_Problem details_: The entries are to be returned exactly, with images left out.

_Record set_:
------------------------------------

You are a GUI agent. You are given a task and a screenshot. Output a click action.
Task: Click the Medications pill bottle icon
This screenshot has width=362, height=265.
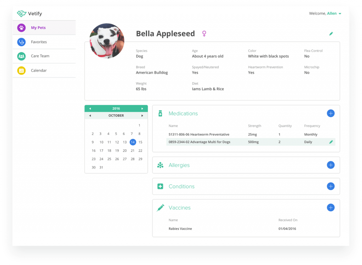tap(160, 113)
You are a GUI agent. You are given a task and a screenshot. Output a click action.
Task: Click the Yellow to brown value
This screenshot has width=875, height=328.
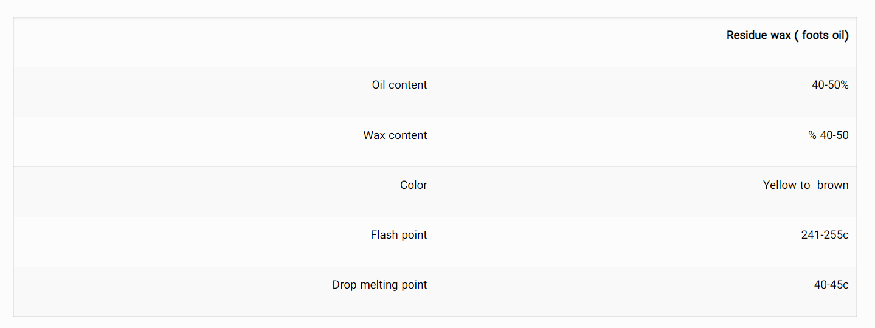point(806,185)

------------------------------------

_Exercise result_:
You are a GUI agent. You are given a task and a screenshot. Output a click action.
Task: Click the Medications pill bottle icon
This screenshot has width=362, height=265.
tap(160, 113)
You are a GUI agent. You are given a task and a screenshot. Output a click action.
Task: Click the Yellow to brown value
This screenshot has width=875, height=328.
point(806,185)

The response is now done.